§ TASK DIRECTIONS: Your task is to return, word for word, only the lines from the line with "Canada (CA $) (85, 2004)" through the close of the data. Exclude all pictures.

§ DATA LISTING:

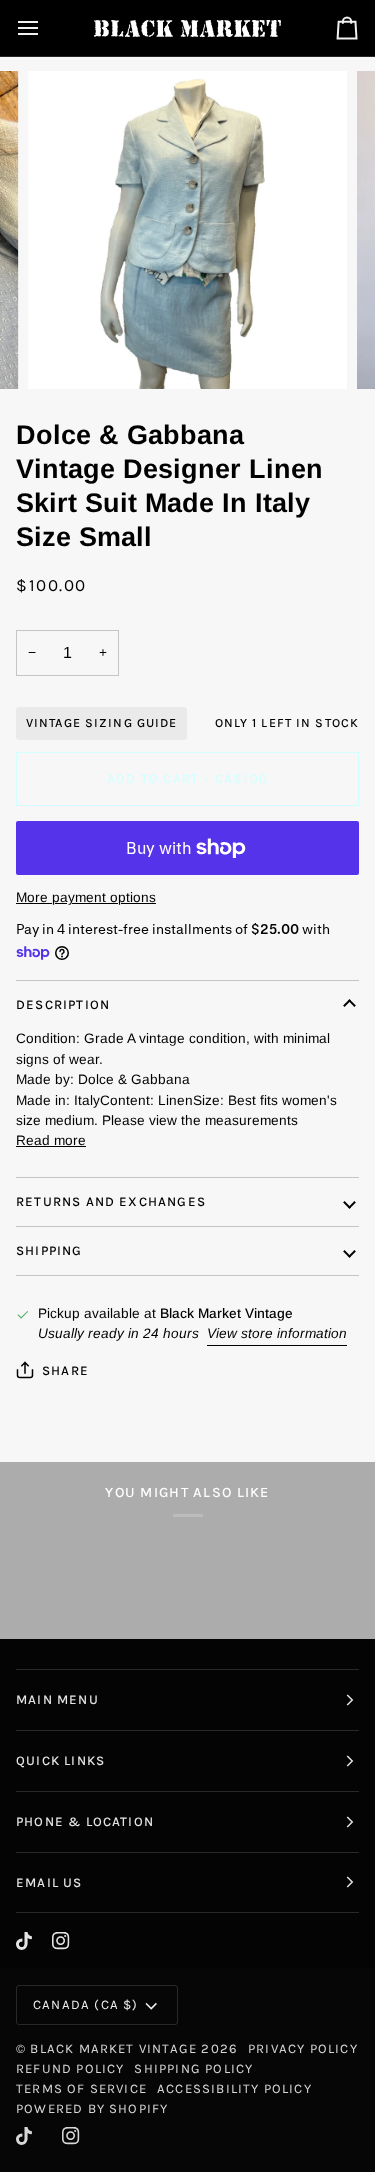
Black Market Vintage (113, 2048)
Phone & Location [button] (85, 1821)
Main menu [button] (57, 1699)
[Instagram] (61, 1941)
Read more (51, 1140)
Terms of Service (81, 2088)
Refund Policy (70, 2068)
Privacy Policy (303, 2048)
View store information (277, 1333)
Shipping (49, 1250)
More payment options (86, 897)
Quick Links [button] (60, 1760)
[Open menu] (46, 28)
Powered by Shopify (92, 2108)
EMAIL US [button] (49, 1882)
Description (63, 1004)
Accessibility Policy (234, 2088)
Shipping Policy (193, 2068)
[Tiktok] (24, 1941)
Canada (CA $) (85, 2004)
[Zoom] (65, 351)
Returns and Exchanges (111, 1201)
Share (65, 1370)
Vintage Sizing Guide (101, 723)
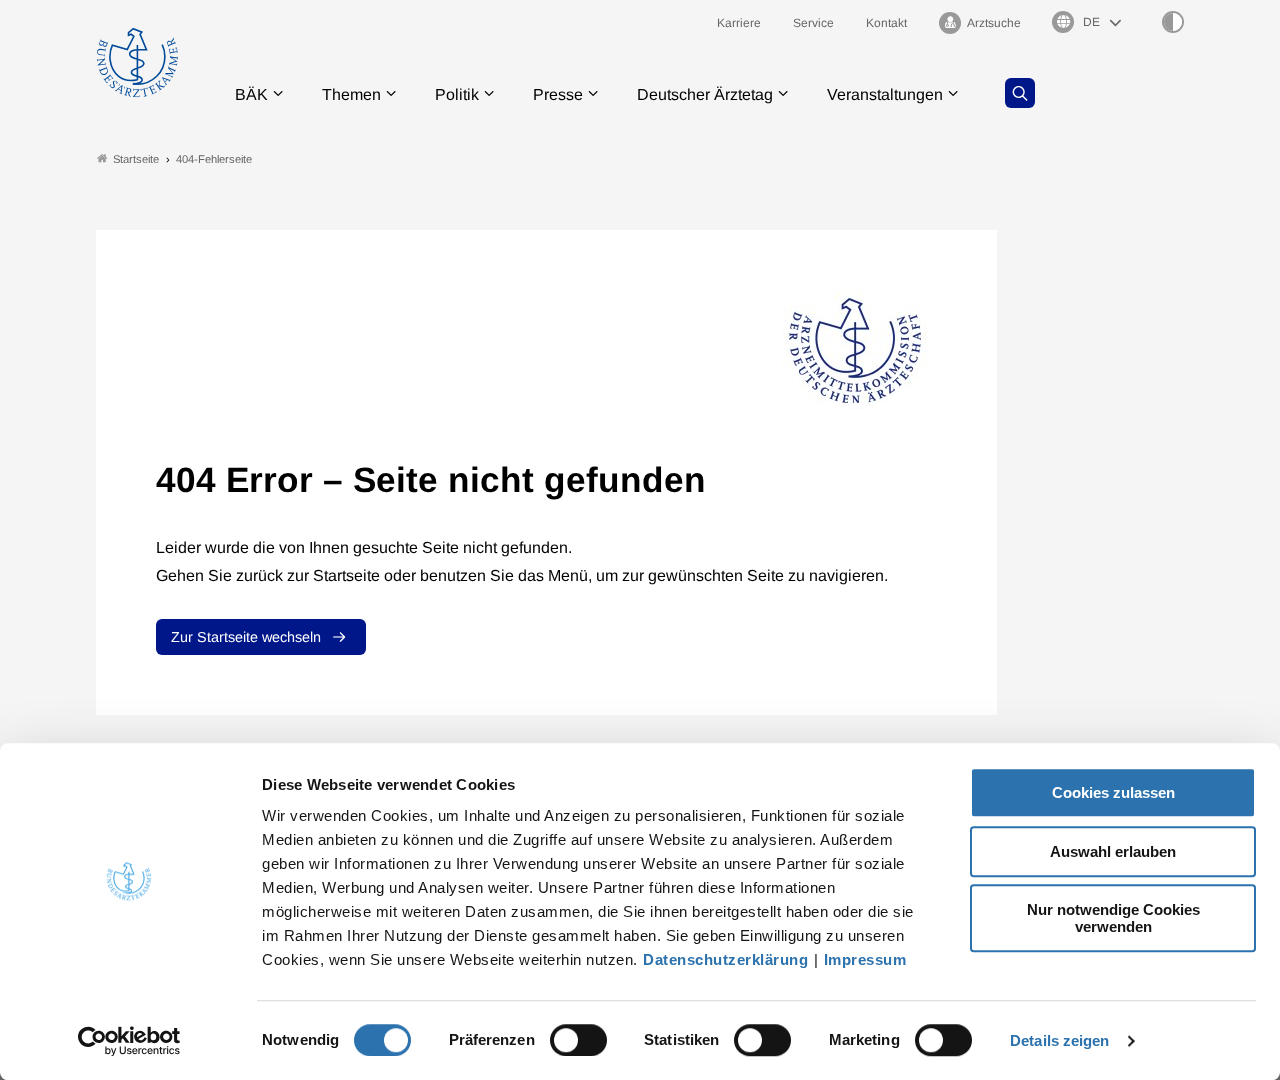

§ RESULT:
Canada (CA $) (85, 2004)
[Zoom] (65, 351)
Returns and Exchanges (111, 1201)
Share (65, 1370)
Vintage Sizing Guide (101, 723)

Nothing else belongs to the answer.